Je ne le dis toujours pas assez.
Rien peut-être ne justifie davantage l’existence de la poésie et son nécessaire
partage que le lien singulier qu’elle invente – lorsqu’elle en est capable –
entre la parole et la vie. Que cette façon qu’elle a de retenir et de prolonger
sur un plan d’expression les impressions de toutes natures qui agitent notre
sensibilité, sollicitent nos représentations, nourrissent nos sentiments,
tentent de s’organiser en pensée et configurent et reconfigurent en permanence
nos plus ou moins mobiles et résistantes personnalités.

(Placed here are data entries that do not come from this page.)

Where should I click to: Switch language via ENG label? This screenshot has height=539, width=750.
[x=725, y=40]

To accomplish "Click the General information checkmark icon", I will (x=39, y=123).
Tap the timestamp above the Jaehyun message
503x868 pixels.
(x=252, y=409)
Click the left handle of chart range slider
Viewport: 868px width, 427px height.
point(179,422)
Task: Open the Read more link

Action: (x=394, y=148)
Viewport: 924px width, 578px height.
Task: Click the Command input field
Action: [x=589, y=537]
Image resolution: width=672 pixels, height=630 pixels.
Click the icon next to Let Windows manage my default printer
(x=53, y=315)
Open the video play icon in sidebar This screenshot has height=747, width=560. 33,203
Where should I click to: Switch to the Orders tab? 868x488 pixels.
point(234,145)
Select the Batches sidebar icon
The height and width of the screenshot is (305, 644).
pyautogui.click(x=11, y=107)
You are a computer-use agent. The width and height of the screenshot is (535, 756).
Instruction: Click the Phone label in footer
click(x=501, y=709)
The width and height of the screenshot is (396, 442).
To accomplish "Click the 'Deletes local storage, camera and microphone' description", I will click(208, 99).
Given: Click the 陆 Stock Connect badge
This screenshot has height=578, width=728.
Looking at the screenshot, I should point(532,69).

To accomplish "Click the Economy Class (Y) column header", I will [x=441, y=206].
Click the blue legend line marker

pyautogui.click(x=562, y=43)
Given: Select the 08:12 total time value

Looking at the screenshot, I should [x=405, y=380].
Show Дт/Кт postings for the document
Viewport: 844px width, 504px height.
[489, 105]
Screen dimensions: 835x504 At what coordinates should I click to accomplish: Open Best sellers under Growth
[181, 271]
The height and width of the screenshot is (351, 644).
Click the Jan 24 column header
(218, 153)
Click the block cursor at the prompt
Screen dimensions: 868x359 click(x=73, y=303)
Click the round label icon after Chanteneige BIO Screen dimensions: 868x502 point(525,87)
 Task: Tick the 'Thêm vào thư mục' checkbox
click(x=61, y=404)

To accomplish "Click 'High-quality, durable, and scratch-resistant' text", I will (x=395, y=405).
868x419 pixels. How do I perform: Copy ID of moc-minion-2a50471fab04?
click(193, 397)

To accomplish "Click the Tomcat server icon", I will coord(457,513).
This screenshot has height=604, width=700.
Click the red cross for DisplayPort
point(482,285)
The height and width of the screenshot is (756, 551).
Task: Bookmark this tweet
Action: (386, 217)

Et sans doute que c’est là, dans
cette attention que le poète met à trouver des paroles qui répondent, avec le
degré de justesse formelle et d’évidence intime qui lui convient, aux diverses
et particulières façons qu’il a d’être au monde, vivant, que se trouve
l’utilité majeure de l’activité poétique qui est de témoigner de notre capacité
à ressaisir, ne serait-ce qu’un peu, ce qui souvent nous bouleverse et
d’entraîner chacun, même si c’est là un beau rêve, à ressentir et repenser à
son tour, moins solitairement, sa vie.
Camille Loivier est précisément
l’une de ces poètes dont nous avons besoin pour nous sentir moins seuls. Dans
notre essentielle et plus ou moins visible vulnérabilité. Dans notre fragilité par
exemple d’être attaché à ce qui dans nos vies ne fait qu’apparaître puis
disparaître. Et à la perte de quoi nous ne pouvons nous résigner. Je ne sais
pas si La terre tourne plus vite, qu’elle
m’a adressé en février dernier et que je viens de relire, poussé par le besoin
de rassembler autour de moi, comme un feu, quelques paroles qui m’aident à ne
pas m’abandonner à ces découragements qui seraient, nous dit-on, le triste lot
de l’âge, si ce livre, donc, est tout-à-fait à la hauteur d’Enclose, d’Il est nuit, de Ronds d’eau
ou de Joubarbe dont l’essentiel cœur
de signification rayonne pour moi d’une plus évidente lumière. Mais dans la
suite de poèmes qui compose ce nouveau livre je me sens toujours tout autant
retenu et plus peut-être encore que dans les autres, par cette façon qu’elle a
de nous montrer une vie qui se risque, jusque dans l’angoisse ou les chagrins
qui la fragilisent, à suivre ses chemins qui montent et qui descendent, sans
renoncer au « toucher doux »
qui sait nous rapprocher des êtres et des choses.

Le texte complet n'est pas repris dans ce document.